Rows of pointing data

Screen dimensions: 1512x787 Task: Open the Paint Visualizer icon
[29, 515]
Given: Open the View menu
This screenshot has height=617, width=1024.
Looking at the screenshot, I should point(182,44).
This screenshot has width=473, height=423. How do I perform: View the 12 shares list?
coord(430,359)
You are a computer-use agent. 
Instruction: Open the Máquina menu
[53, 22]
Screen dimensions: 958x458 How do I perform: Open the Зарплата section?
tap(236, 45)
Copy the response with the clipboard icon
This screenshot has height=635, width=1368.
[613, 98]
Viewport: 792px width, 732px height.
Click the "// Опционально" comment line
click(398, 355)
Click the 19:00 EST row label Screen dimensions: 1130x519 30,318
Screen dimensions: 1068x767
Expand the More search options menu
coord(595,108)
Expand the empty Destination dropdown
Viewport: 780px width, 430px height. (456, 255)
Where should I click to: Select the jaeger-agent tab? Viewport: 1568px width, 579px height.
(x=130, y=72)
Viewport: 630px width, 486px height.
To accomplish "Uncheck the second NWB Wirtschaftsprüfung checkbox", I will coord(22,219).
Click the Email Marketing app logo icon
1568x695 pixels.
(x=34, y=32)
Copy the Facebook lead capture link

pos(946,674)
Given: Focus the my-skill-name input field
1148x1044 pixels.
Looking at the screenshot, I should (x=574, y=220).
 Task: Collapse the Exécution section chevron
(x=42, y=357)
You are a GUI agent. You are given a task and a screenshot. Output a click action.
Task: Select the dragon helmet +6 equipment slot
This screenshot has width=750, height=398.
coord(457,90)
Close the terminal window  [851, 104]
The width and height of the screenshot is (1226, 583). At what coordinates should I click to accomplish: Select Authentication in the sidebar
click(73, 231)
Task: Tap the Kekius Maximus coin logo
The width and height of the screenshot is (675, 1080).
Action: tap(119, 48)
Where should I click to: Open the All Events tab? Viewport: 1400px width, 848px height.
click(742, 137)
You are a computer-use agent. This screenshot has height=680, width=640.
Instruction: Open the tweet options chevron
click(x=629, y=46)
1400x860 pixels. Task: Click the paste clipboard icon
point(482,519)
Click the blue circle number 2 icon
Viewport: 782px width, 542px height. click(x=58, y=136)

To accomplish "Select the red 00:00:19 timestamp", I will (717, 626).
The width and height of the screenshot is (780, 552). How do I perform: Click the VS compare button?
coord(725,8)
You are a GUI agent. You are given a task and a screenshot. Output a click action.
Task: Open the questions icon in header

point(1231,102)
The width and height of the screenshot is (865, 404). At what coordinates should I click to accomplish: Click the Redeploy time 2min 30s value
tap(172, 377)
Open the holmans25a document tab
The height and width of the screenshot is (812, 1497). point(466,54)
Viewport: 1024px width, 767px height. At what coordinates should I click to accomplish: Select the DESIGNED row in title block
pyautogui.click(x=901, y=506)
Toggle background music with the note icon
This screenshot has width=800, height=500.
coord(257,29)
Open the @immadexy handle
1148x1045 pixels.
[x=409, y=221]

→ **CHALLENGE**: Copy the part of the entries above that starts with the line containing "Where should I click to: Open" and ends with the line containing "The height and", including both of those lines. Give it as a numbered list and leave out the blank lines.

→ **COMPLETE RESPONSE**:
1. Where should I click to: Open the All Events tab? Viewport: 1400px width, 848px height.
2. click(742, 137)
3. You are a computer-use agent. This screenshot has height=680, width=640.
4. Instruction: Open the tweet options chevron
5. click(x=629, y=46)
6. 1400x860 pixels. Task: Click the paste clipboard icon
7. point(482,519)
8. Click the blue circle number 2 icon
9. Viewport: 782px width, 542px height. click(x=58, y=136)
10. To accomplish "Select the red 00:00:19 timestamp", I will (717, 626).
11. The width and height of the screenshot is (780, 552). How do I perform: Click the VS compare button?
12. coord(725,8)
13. You are a GUI agent. You are given a task and a screenshot. Output a click action.
14. Task: Open the questions icon in header
15. point(1231,102)
16. The width and height of the screenshot is (865, 404). At what coordinates should I click to accomplish: Click the Redeploy time 2min 30s value
17. tap(172, 377)
18. Open the holmans25a document tab
19. The height and width of the screenshot is (812, 1497). point(466,54)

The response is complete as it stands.